This week, Liberia – Africa’s oldest independent country – held elections and going by the provisional results announced today, former soccer star George Weah (Africa best of all times) and Vice President Joseph Boakai were comfortably ahead in a contest likely to trigger a run-off next month.
Weah and Boakai lead the 20-candidate field to succeed Nobel Peace Prize winner Ellen Johnson Sirleaf in what would be Liberia’s first democratic transfer of power in more than 70 years.
Weah received 39.2 percent of roughly 1.2 million ballots cast in nearly three-quarters of polling stations, ahead of Boakai, who had 29.6 percent of the vote, Charles Brumskine, a lawyer, was a distant third with 9.7 percent.
Well, Weah is my favourite candidate but I won’t dwell on that for now.
Instead, I shift my focus to a rather interesting angle of the election that perhaps depicts how unique African politics can be.
Liberia is arguably most famous worldwide because of the period from 2nd August 1997 to 11th August 2003 when then strongman Charles McArthur Ghankay Taylor ruled with an iron fist, perpetrating some of the most heinous crimes against humanity in modern times.

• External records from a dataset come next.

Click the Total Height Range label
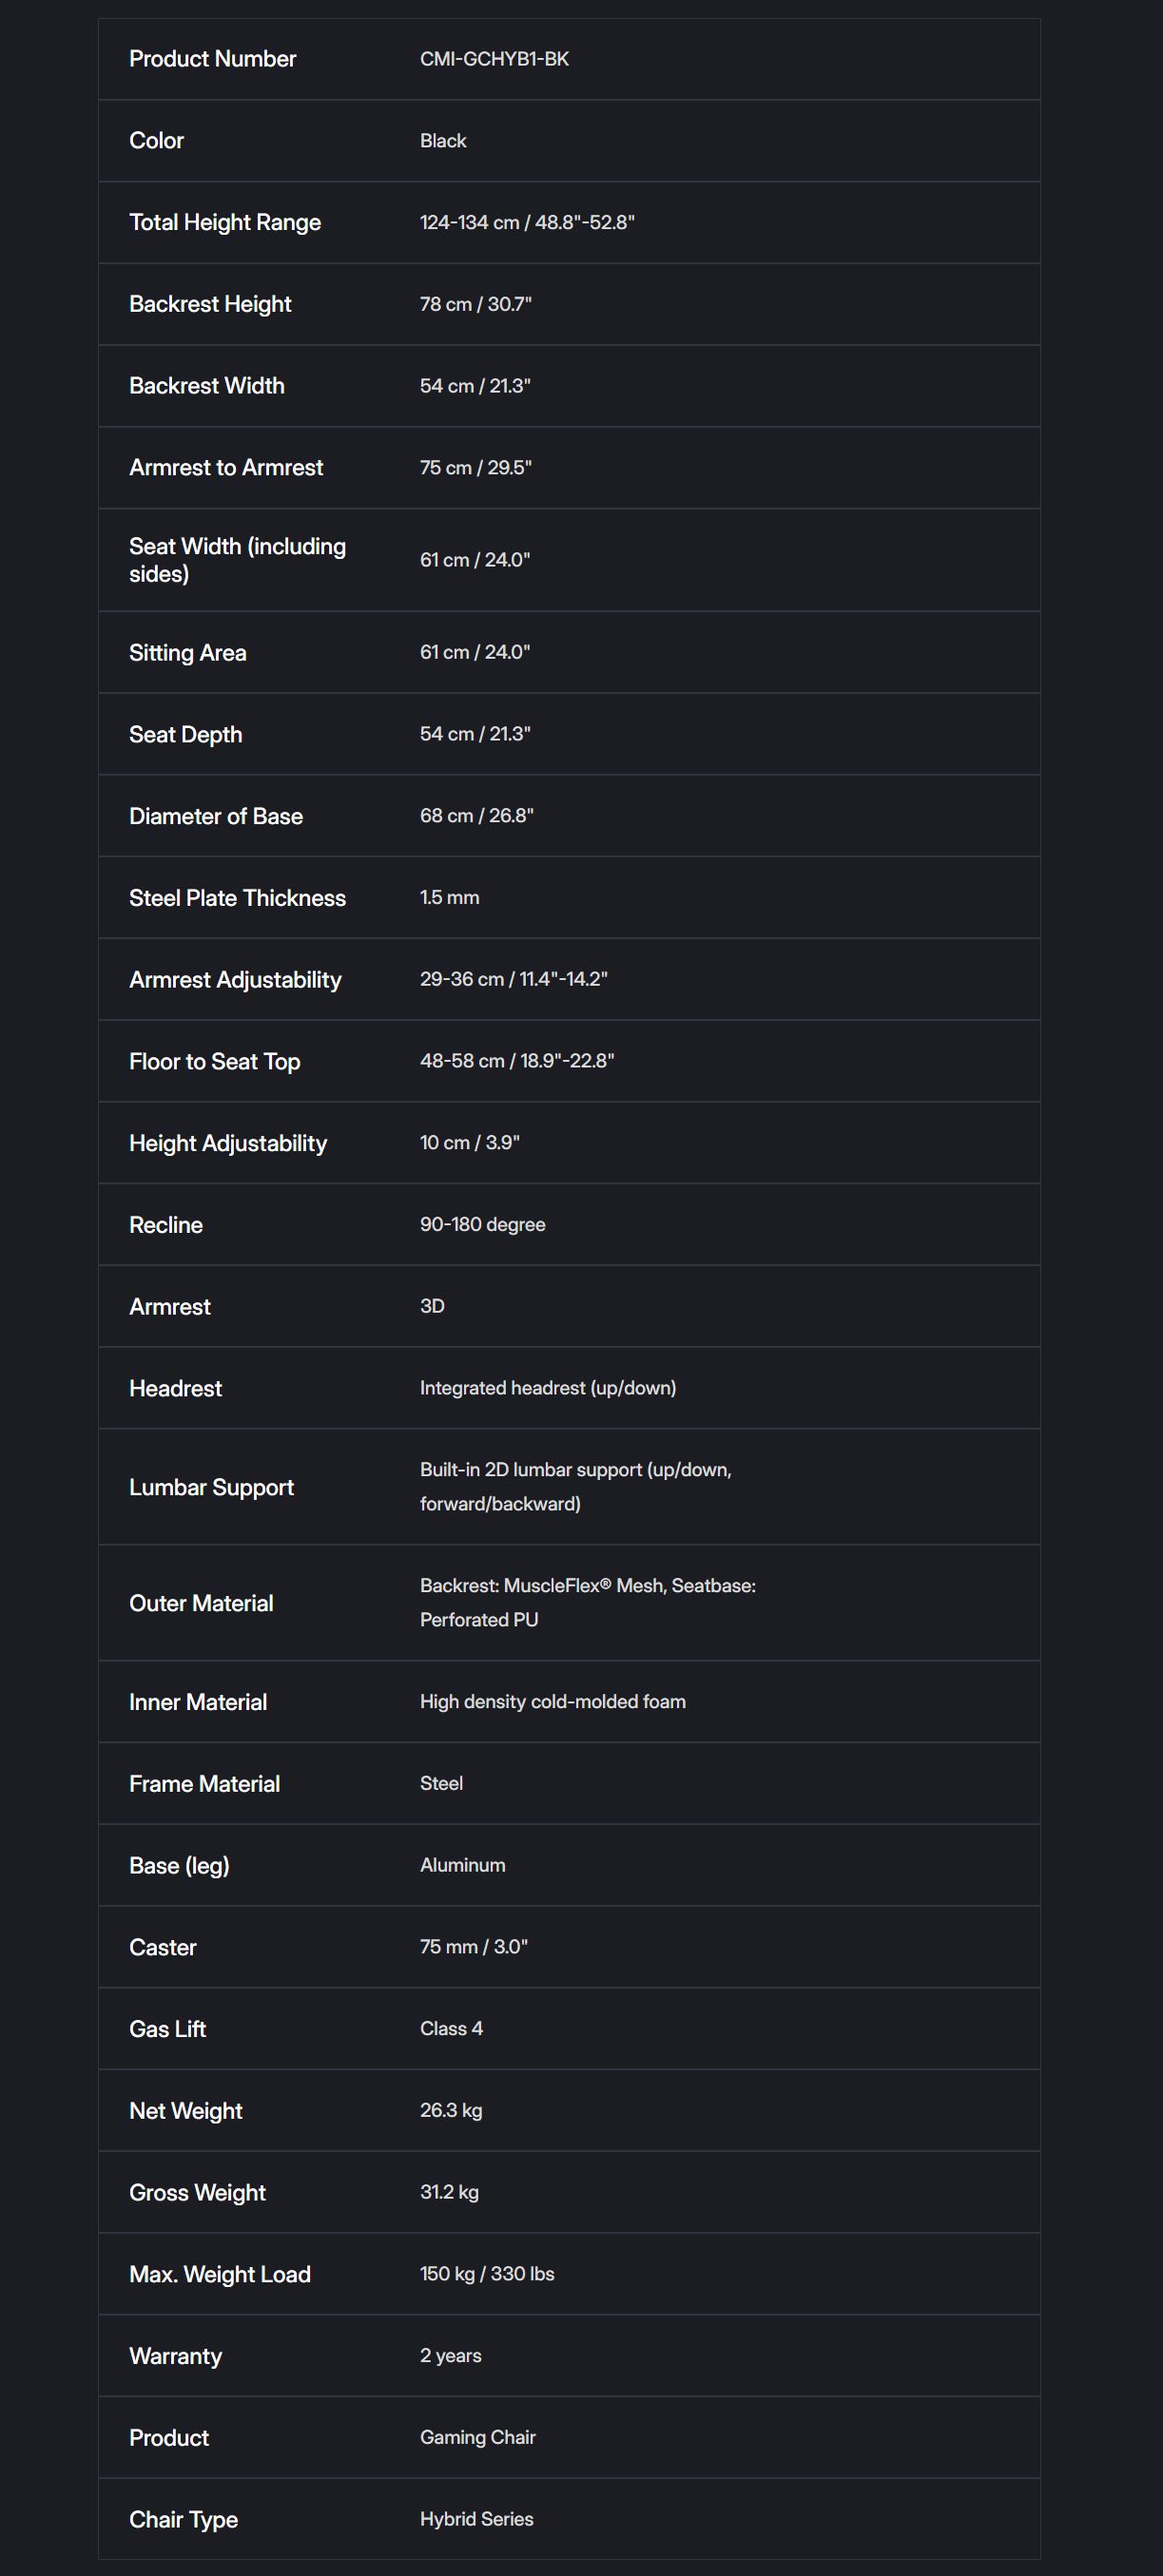The width and height of the screenshot is (1163, 2576). 225,222
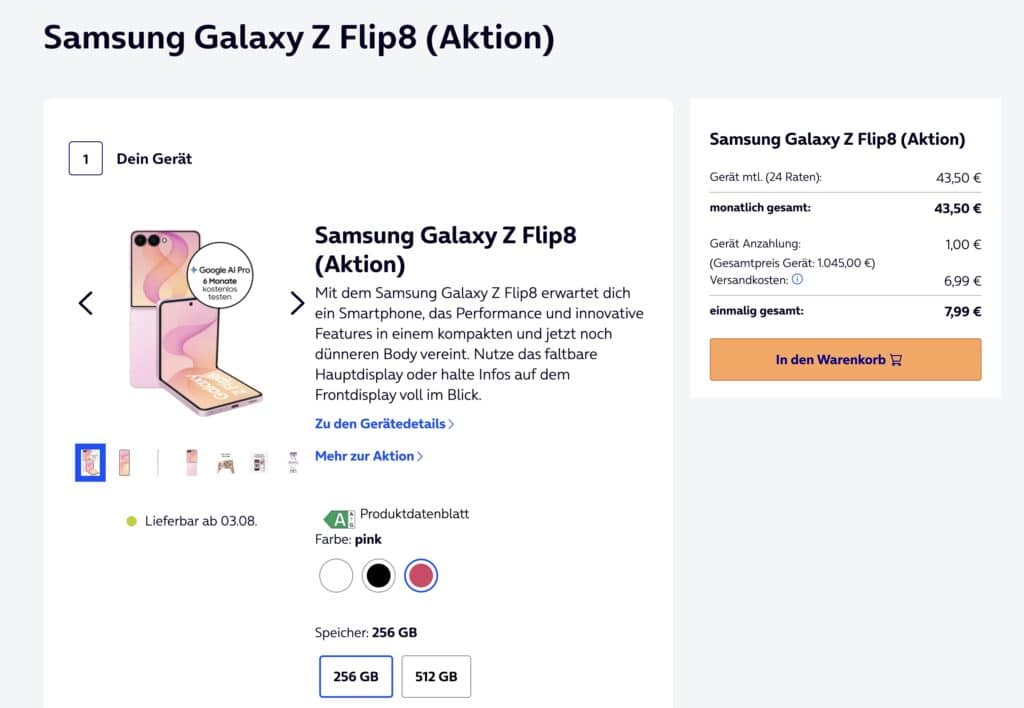Select sixth gallery thumbnail
This screenshot has height=708, width=1024.
click(259, 462)
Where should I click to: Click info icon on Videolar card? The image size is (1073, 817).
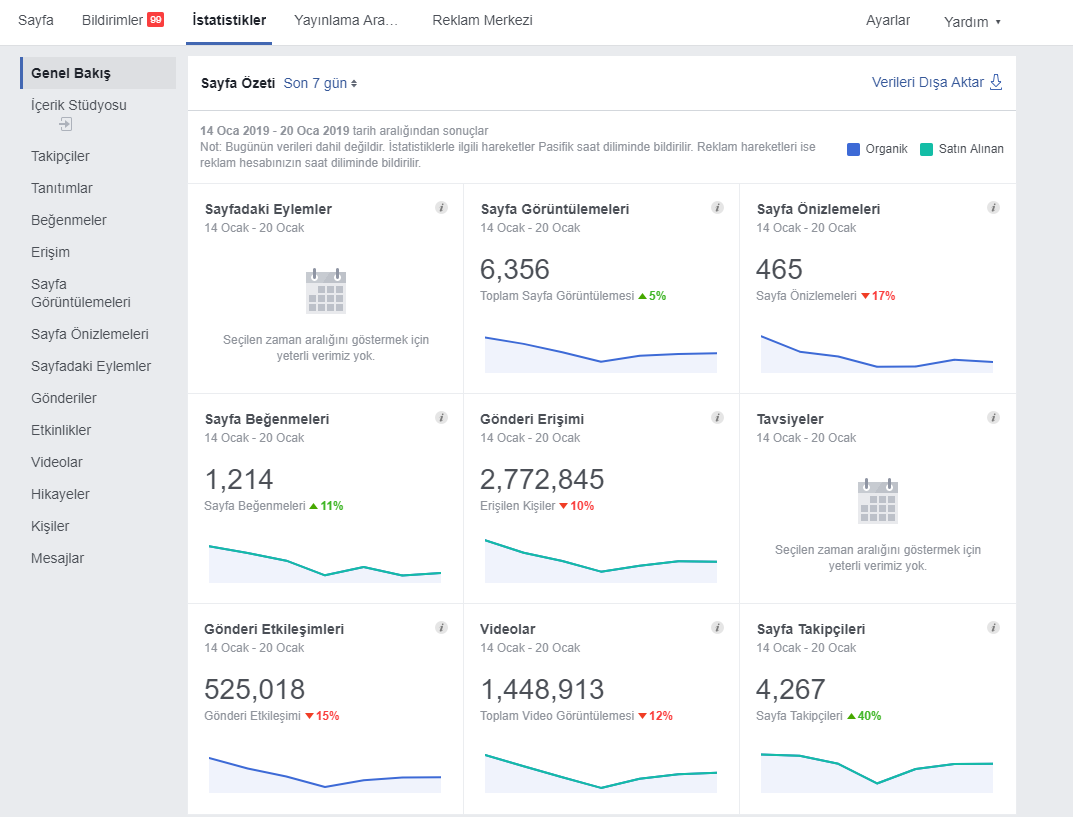tap(717, 627)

He is accused of aiding a civil war in neighbouring Sierra Leone in which, over 50,000 people died.
Taylor is now serving a 50 year term in Britain after being convicted by the Hague based International Criminal Court, ICC.
So, this week, a journalist from a reputable Western media house went interviewing Liberians, asking them if they would elect Charles Taylor if he came back and was a candidate in this year’s polls.
Here is the response he got:
“If he came here today, he would win elections”
The mzungu journalist was shocked beyond words!
Don’t forget that in the ballot was a former warlord infamous for torturing and killing a sitting president, a former fashion model who shares a child with George Weah and the former footballer’s running mate is Charles Taylor’s ex-wife.
This clearly tells you how little understanding of African politics wazungus have. They appear not to comprehend the reality of their own phrase that all politics is local.
Therefore, maybe it’s time they left us alone to do our thing.
All in all, I wish Liberians well.
If anything, the country is happy over the first election post war to be conducted without UN.
Back home in Kenya, the same rule should apply. The Western interference with our democratic processes, which Raila Odinga is yearning for, won’t help our country even an inch. If anything, it will only make things worse. Those Wazungu fellows don’t understand a thing about our shit.